Well, unfortunately that's not how it works. There's a reason why in finance depreciation is usually calculated in percentage of an item's purchase price over a defined period. Looking at your $600 cell phone which after four years is worth say $50 (which is approx. 8.3% of its purchase price), you end up loosing $550 (or approx. 91.7% of its purchase price) over 4 years or, annually (at linear progression) roughly $137.50 or approx. 22.92%. So in short, your precious little phone loses almost a quarter of its purchase price a year.
Let's look at the scope: $20k when new and still selling at $1500 after 15 years. That means that, over 15 years (a usage time which btw far extends the one of your average cell phone!), at linear progression it lost $18500 92.5% of it's value. That sounds like a lot but actually the annual progression is just around 6.2% of its original purchase price.
And out in the world, an item that in average only looses 6.2% of value a year is considered to be much more value retaining than an item that looses 22.92% a year.

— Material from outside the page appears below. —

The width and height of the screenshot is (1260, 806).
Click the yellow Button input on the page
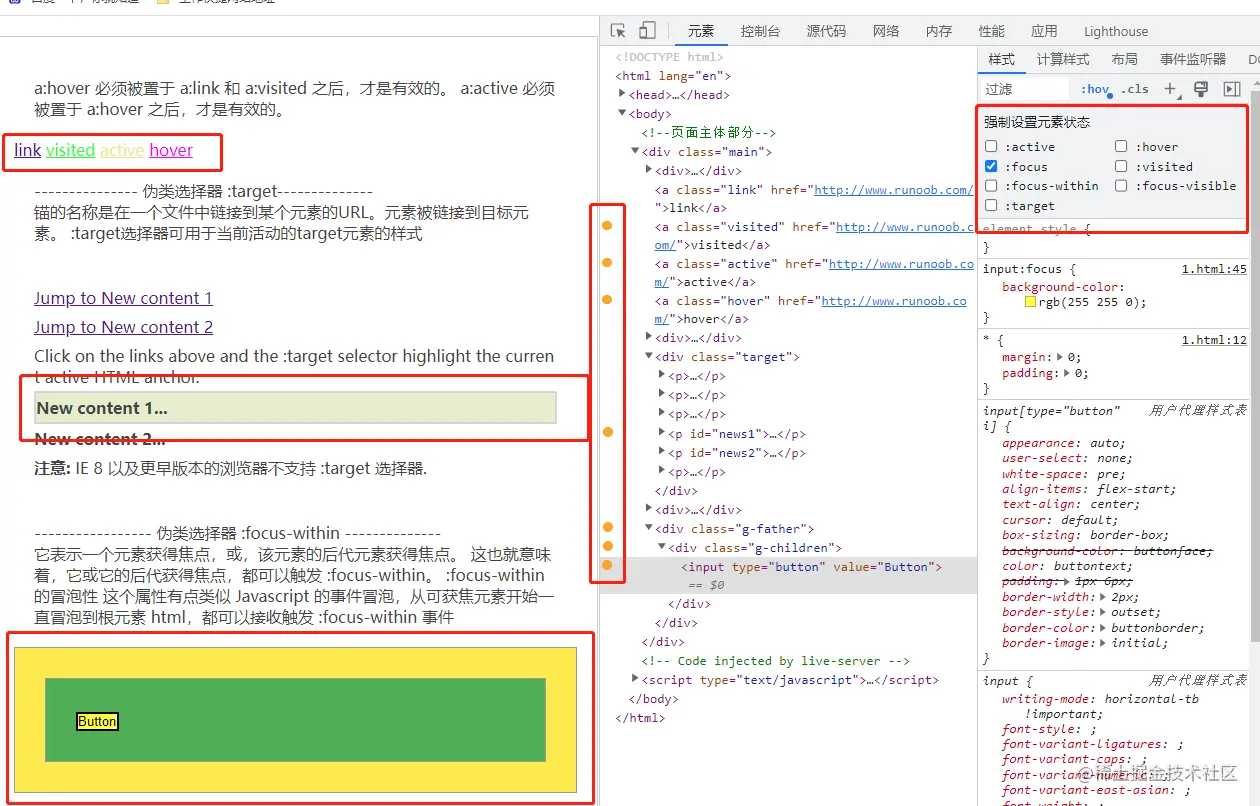tap(96, 721)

Of course this is a very simplified view, and there are a wide range of progression methods (most items depreciate in a non-linear way), but it covers the essentials. Just because even a small progression means a large amount of money for an originally very expensive item doesn't mean it is not holding value well. The absolute amount however comes into play when you have to consider if getting a $20k scope is worth it for the job. You take the purchase price, estimate the remaining value at the end of the usage period (which for T&M equipment usually is somewhere between 5 to 7 years), and calculate the annual progression. If the calculation then shows that the scope costs you more than it actually 'earns' for the job, it's not worth it.
Besides, in some countries there is a big market for second hand phones because people simply can't afford new ones.
Sure, like for almost any other items that do not degrade, disintegrate, explode or become otherwise useless after a short amount of time. But that doesn't change the fact that cell phones hold their value rather badly (the market offerings is much larger than the demand, something that is not generally true for T&M kit).